On the basis of the evidence that Farmers mistakenly extended coverage to a time before the premium payment was tendered, it seeks reformation of the reinstatement agreement to reflect its actual intention. Generally speaking, a defendant will not be held liable under a *885contract executed by him or her as the result of a material unilateral mistake if the plaintiff knows of the mistake or is charged with knowledge of it. Basin Paving, Inc. v. Port of Moses Lake, 48 Wn. App. 180, 185, 737 P.2d 1312 (1987); Appleway Leasing, Inc. v. Tomlinson Dairy Farms, Inc., 22 Wn. App. 781, 784, 591 P.2d 1220 (1979). Ms. Reynolds first received notice that her coverage began at 8:00 a.m. When the reinstatement agreement later materially deviated from that term, she was on notice that a mistake had been made.

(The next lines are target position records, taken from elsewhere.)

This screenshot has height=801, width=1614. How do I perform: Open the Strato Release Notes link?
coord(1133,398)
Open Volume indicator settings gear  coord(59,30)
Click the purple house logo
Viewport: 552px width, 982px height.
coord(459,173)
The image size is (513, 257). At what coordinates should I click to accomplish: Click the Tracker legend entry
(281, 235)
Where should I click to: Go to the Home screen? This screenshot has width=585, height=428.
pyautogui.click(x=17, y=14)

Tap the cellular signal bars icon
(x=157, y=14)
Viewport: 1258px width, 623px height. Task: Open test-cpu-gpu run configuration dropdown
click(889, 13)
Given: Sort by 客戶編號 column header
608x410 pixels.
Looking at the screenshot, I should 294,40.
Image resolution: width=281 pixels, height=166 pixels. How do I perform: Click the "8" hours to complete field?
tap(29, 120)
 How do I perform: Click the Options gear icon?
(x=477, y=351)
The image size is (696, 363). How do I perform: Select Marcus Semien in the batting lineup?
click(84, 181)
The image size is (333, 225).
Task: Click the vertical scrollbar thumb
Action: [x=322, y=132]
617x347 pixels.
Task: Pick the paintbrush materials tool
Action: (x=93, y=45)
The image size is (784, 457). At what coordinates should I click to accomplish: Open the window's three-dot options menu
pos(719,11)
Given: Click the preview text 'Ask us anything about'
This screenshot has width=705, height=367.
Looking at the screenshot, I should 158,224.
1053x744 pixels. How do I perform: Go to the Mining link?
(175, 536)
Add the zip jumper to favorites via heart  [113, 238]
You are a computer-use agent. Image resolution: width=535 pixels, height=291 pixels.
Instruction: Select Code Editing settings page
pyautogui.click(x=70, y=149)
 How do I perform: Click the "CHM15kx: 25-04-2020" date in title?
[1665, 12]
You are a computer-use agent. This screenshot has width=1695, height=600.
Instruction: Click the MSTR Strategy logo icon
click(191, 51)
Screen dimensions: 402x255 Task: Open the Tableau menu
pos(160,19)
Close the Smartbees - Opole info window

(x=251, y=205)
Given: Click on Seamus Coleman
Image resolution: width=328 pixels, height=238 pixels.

Additionally, this is a contract flawed due to a clerical error. It is well settled that a court in equity may reform a contract to correct a scrivener’s error. Geoghegan v. Dever, 30 Wn.2d 877, 889, 194 P.2d 397 (1948); In re Estate of Harford, 86 Wn. App. 259, 263, 936 P.2d 48, petition for review filed, No. 66476-5 (Wash. Dec. 2, 1997). A scrivener’s error occurs when the intention of the parties is identical at the time of the transaction but the written agreement errs in expressing that intention. Harford, 86 Wn. App. at 263. While we cannot say that Ms. Reynolds agreed to coverage from 8:00 a.m. on, she was clearly informed in the February 9 letter that her tender of payment at 8:00 a.m. on January 11 triggered reinstatement of her policy. If she had not agreed to those terms, she could have cancelled the policy. What she may not do is hold Farmers to the terms of the erroneous reinstatement.

Considering the record and the law, we conclude the trial court erred in finding that Ms. Reynolds’s policy became effective at 12:01 a.m. on January 11, 1995. On the contrary, we find that as a matter of law the policy took effect upon tender of the premium at 8:00 a.m. Accordingly, we reverse the judgment of the trial court and grant summary judgment to Farmers.

Reversed.

Sweeney and Brown, JJ, concur.

Ms. Reynolds does not request attorney fees on appeal.